Dessa época, não foram só os escritos que ele guardou. Há objetos afetivos no palco também.

— A faca que minha avó usava para matar porco eu uso em cena. Fiquei também com o cachimbo do meu avô. E uma pedra, um resto de um meteorito que caiu na nossa roça. Não sou acumulador. Só de memórias. Guardo fotografias, recorte de jornais...

Seria coisa de virginiano guardar e catalogar tudo?

— Sim (risos), e tenho ascendente em Áries. Mas acho que o que mais corresponde com a minha personalidade é meu Orixá, Ogum. Por conta da esquizofrenia do meu pai, minha mãe buscou ajuda em muitas religiões. Meu calcanhar de Aquiles é gostar de ser aplaudido, querer ser reconhecido, e tem ainda uma ira. Essa parte eu já melhorei.

A peça termina antes de o artista alcançar a fama. Outros escritos foram reunidos para um projeto futuro, de uma autobiografia em livro. Paulo Betti já tem contrato com uma editora, inclusive. Revisitar a própria vida e lidar com o passar do tempo, entretanto, não o atormenta.

— Sou filho temporão.
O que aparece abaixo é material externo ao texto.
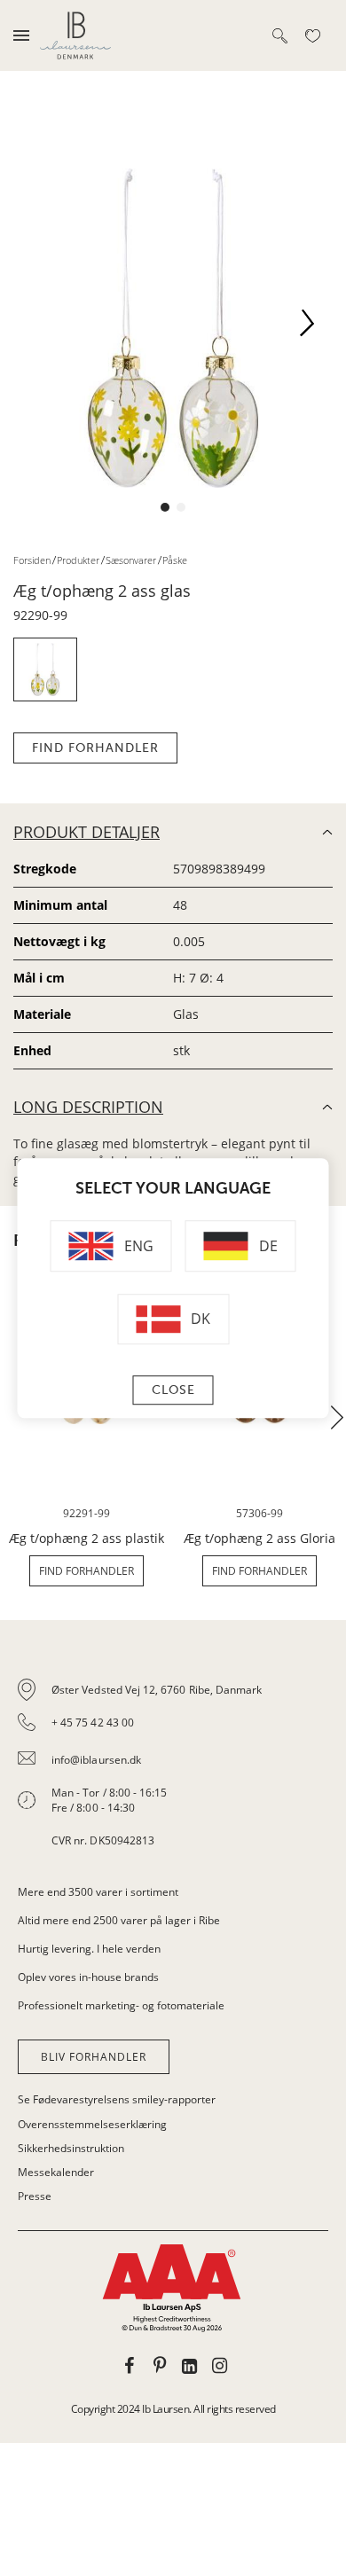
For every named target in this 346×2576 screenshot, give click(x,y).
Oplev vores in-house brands (88, 1977)
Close (173, 1390)
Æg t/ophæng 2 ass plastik (86, 1538)
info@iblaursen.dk (96, 1759)
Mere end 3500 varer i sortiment (98, 1891)
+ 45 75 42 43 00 (92, 1722)
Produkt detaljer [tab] (86, 831)
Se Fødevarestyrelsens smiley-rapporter (117, 2099)
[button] (314, 328)
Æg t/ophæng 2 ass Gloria (259, 1538)
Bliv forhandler (93, 2056)
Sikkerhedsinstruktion (71, 2148)
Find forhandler (95, 748)
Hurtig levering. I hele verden (89, 1948)
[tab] (173, 1765)
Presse (34, 2196)
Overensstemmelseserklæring (92, 2124)
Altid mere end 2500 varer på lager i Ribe (119, 1920)
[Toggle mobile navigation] (21, 35)
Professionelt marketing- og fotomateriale (121, 2005)
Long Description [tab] (88, 1106)
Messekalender (56, 2172)
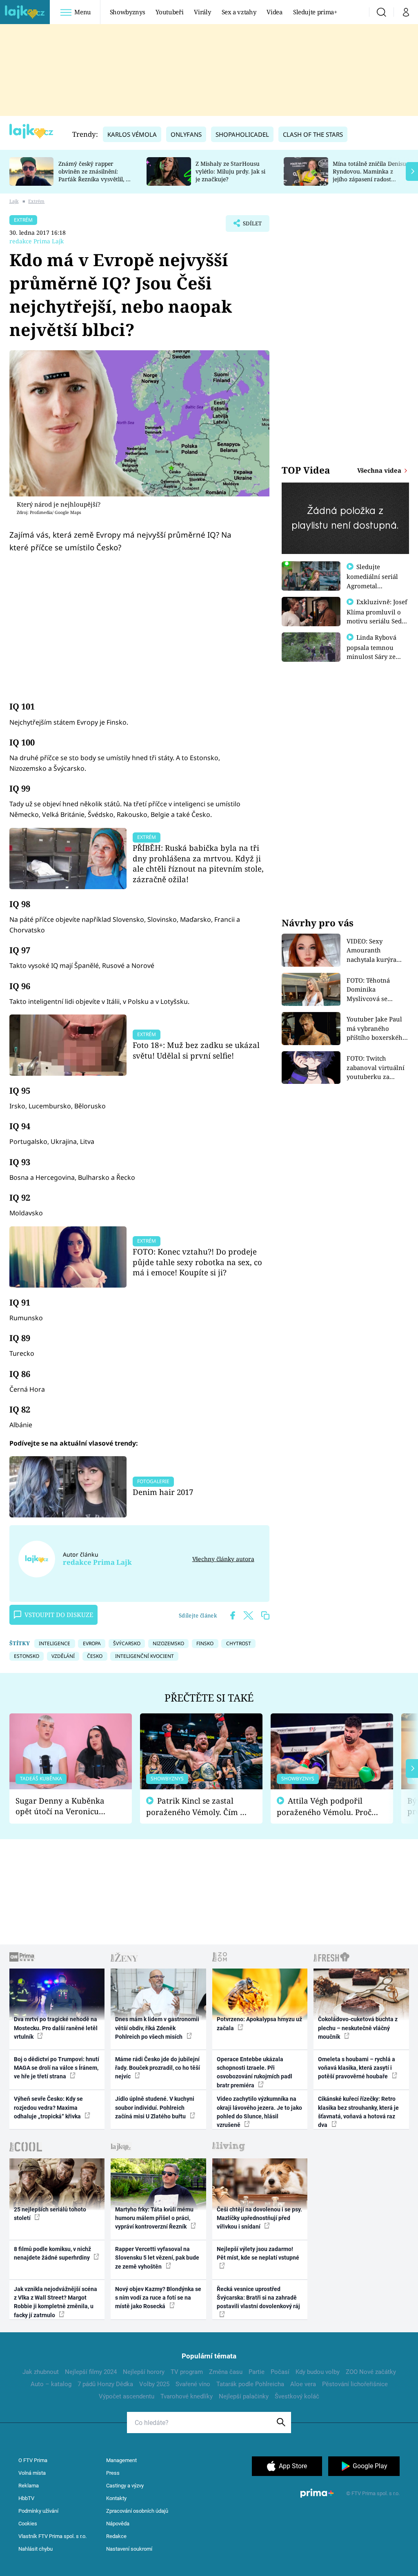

Já nasci com minha mãe velha para a época. Eu vi meus avós se encaminhando para o fim. A noção de morte sempre esteve presente na minha vida. Acho que me acostumei. Procuro me manter ativo, fazendo atividades físicas. Estou conversado — diz, aos risos.

O paulista tem mudado até a forma como se vê. Observando a reprise de “Mulheres de areia” (1993), por exemplo, viu ali um galã, diferentemente de como se sentia na época:

— Eu não sabia que era bonito. Minhas filhas, já adultas, viram fotos minhas antigas e falaram: “Nossa, pai, você era gato”. Outro dia, entrei no elevador e uma fã mandou: “Você que era o Paulo Betti?”. Era!! (risos). Eu até coloquei essa passagem na peça.

Apesar da modéstia, o ator conquistou o coração de algumas mulheres também famosas. Com Eliane Giardini, ficou casado por 25 anos e teve duas filhas; com Maria Ribeiro, foram mais quatro anos de relação e tiveram um filho. Desde 2015, ele namora a atriz e humorista Dadá Coelho.

— Tem uma frase do Domingos Oliveira que diz: “Todos os amores que você teve permanecem de certa maneira, só que mudam”. Aquilo que você sentiu pelas pessoas não se apaga. Nós nos damos bem porque nos esforçamos em preservar o afeto e carinho.

Paulo conta que quer fazer uma nova festa de casamento. Mas desde que pediu a mão de Dadá, em 2019, a farra ainda não saiu.

— Estou enrolando (risos), mas vai ter.